The ubiquitin-dependent proteolysis pathway constitutes a major pathway in the cell for selective protein degradation. The covalent attachment of multiple ubiquitin molecules to lysine residues of a target protein serves to signal its recognition and rapid degradation by the 26S proteasome. The process of ubiquitination requires the concerted action of three classes of cellular enzymes, designated E1, E2, and E3 (reviewed in refs. 1 and 2 ). Ubiquitin is first activated in an ATP-dependent manner through its covalent thio-ester linkage to the E1 ubiquitin-activating enzyme. The activated ubiquitin is then transferred to the E2 enzyme, also known as a ubiquitin conjugating enzyme (UBC), again in the form of a high-energy thio-ester bond.

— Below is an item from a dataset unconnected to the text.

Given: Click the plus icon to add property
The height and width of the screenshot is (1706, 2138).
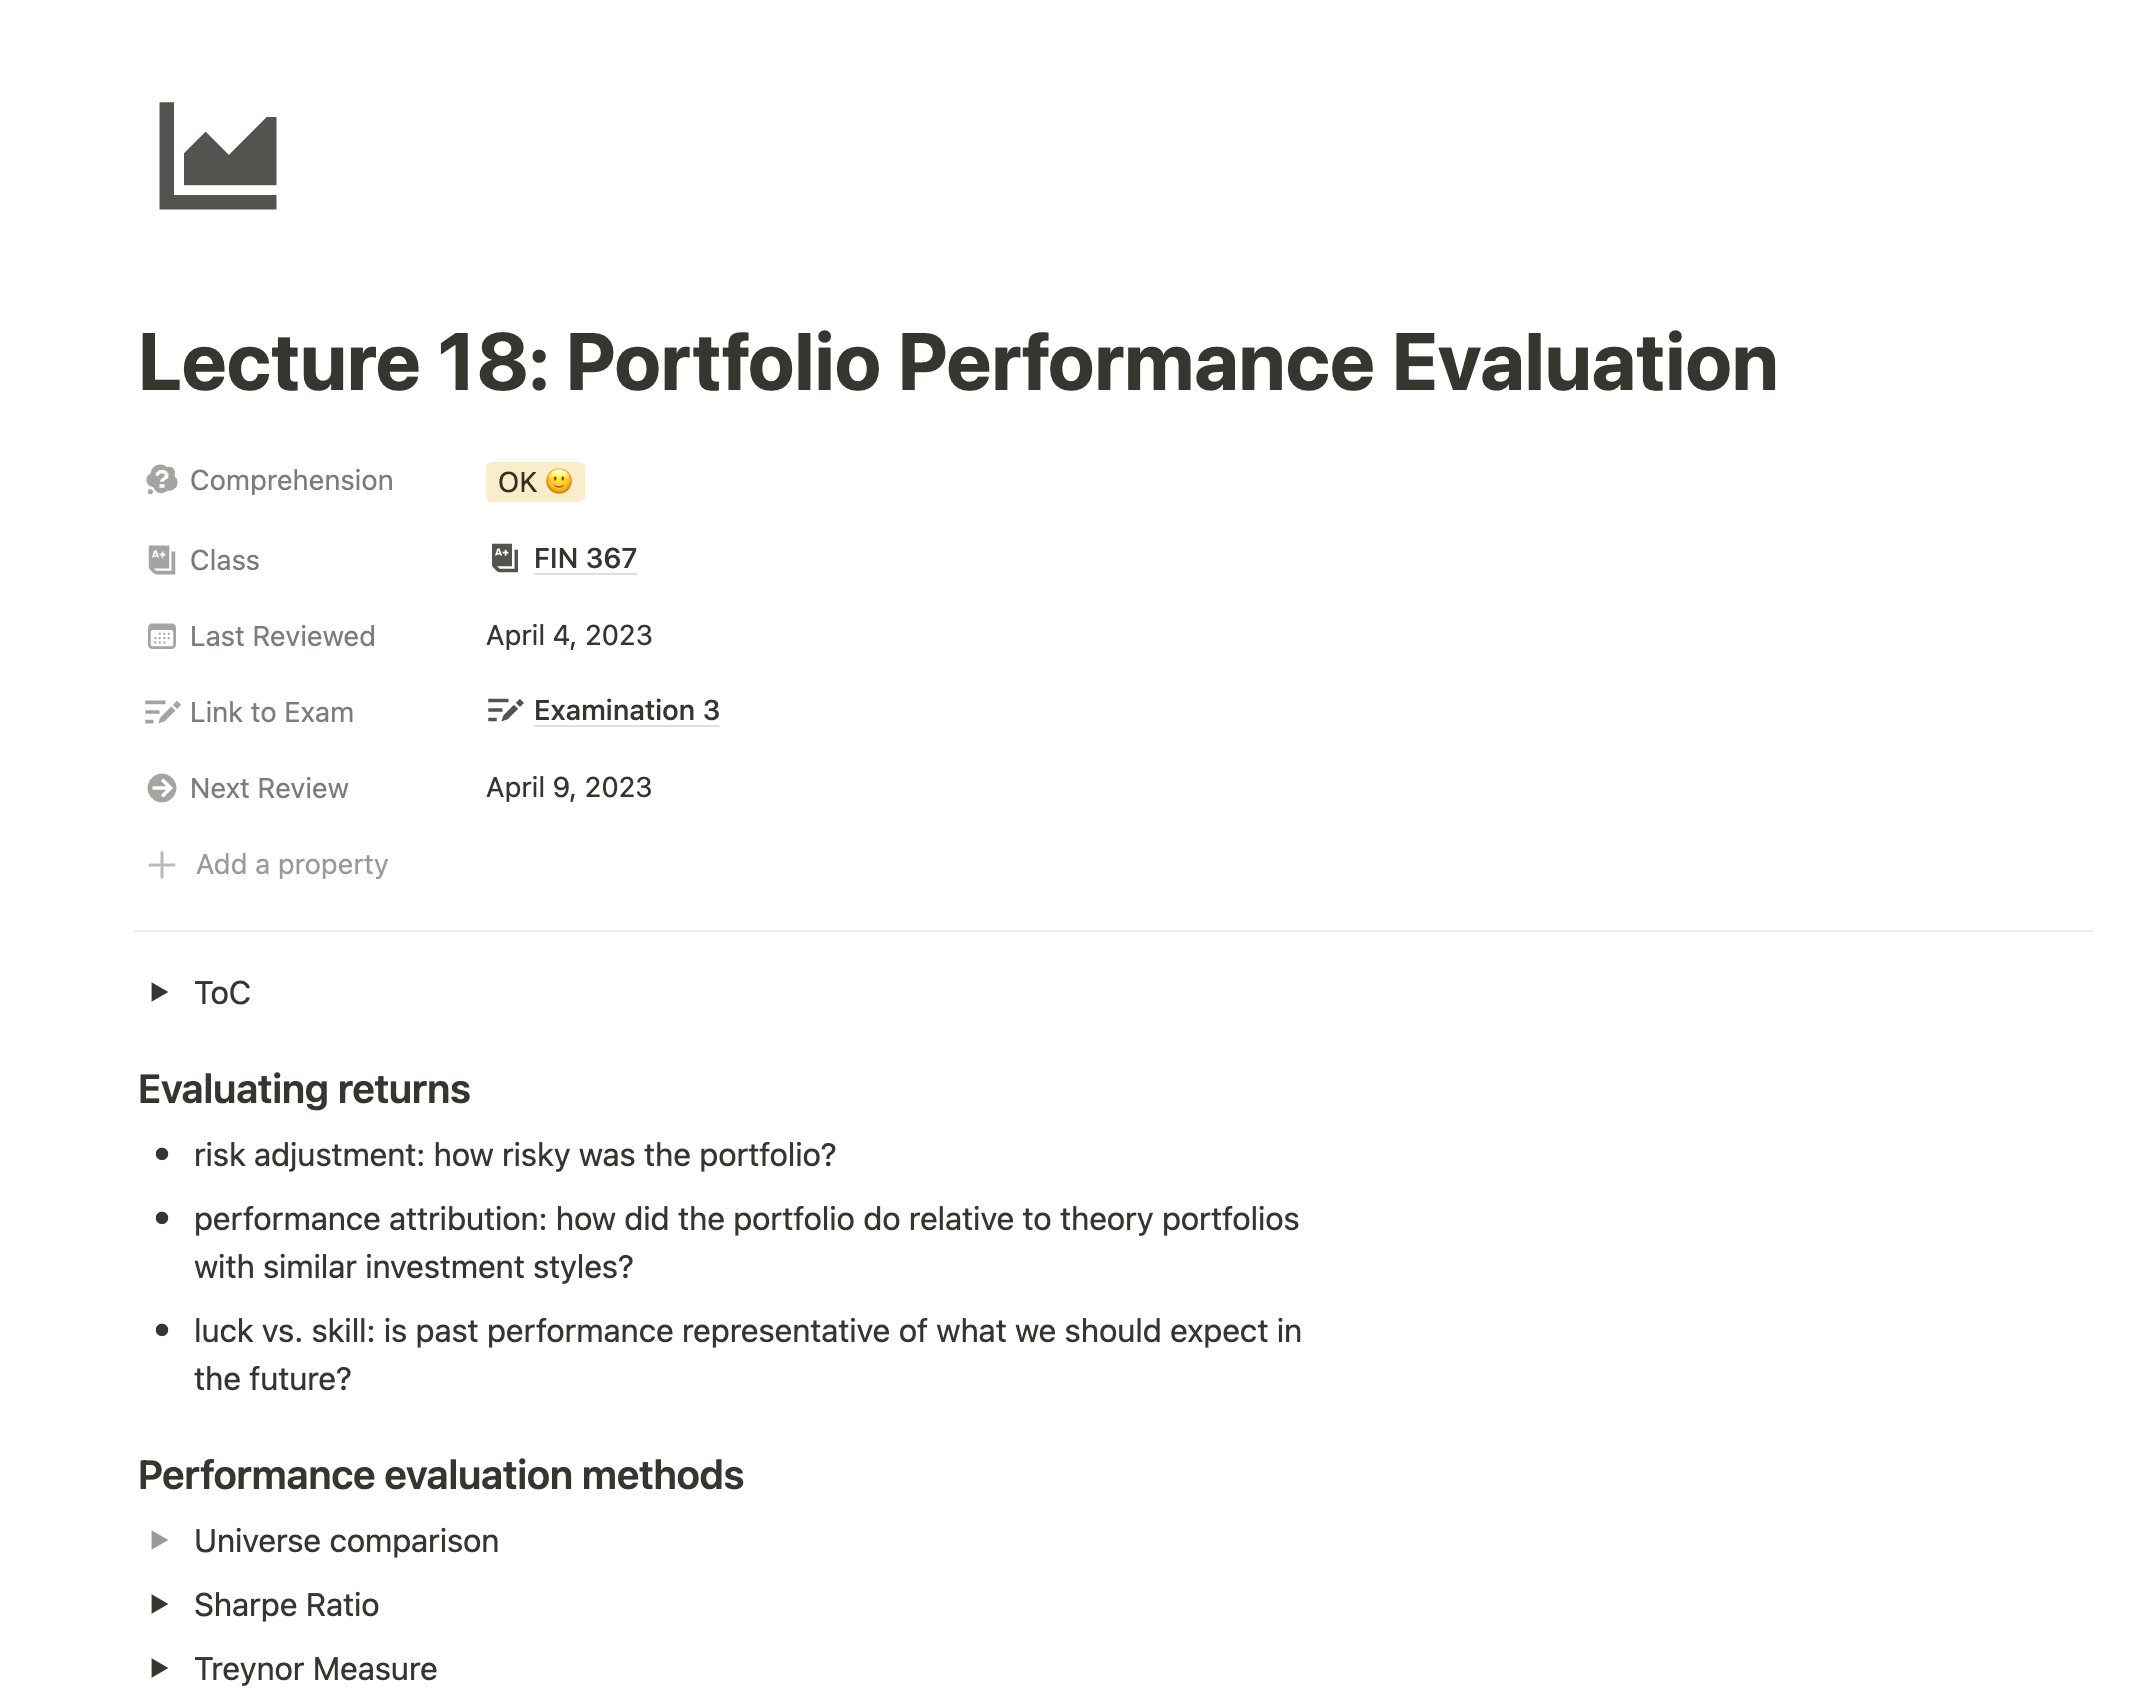Looking at the screenshot, I should click(x=161, y=865).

In some cases the E2 enzyme can transfer the ubiquitin directly to a substrate, while the E3 enzyme (also known as a ubiquitin protein ligase) assists in the recognition of the substrate (3 ,4 ). In other cases, the E2 enzyme transfers the ubiquitin to the E3, and the E3 then transfers the ubiquitin to the substrate protein (5 ). In either case, the ubiquitin is transferred to the substrate through formation of an isopeptide bond between the carboxyl terminus of ubiquitin and the e-amino group of lysine residues on the target protein. Additional ubiquitin moieties may be linked sequentially to each other, leading to the formation of multiubiquitin chains. The precise nature of a multubiquitination reaction is unclear, though recent studies suggest the presence of yet a fourth enzymatic activity, designated E4, which may play a role in this process (6 ). The multiubiquitinated substrate is then recognized and degraded by the 26S proteasome.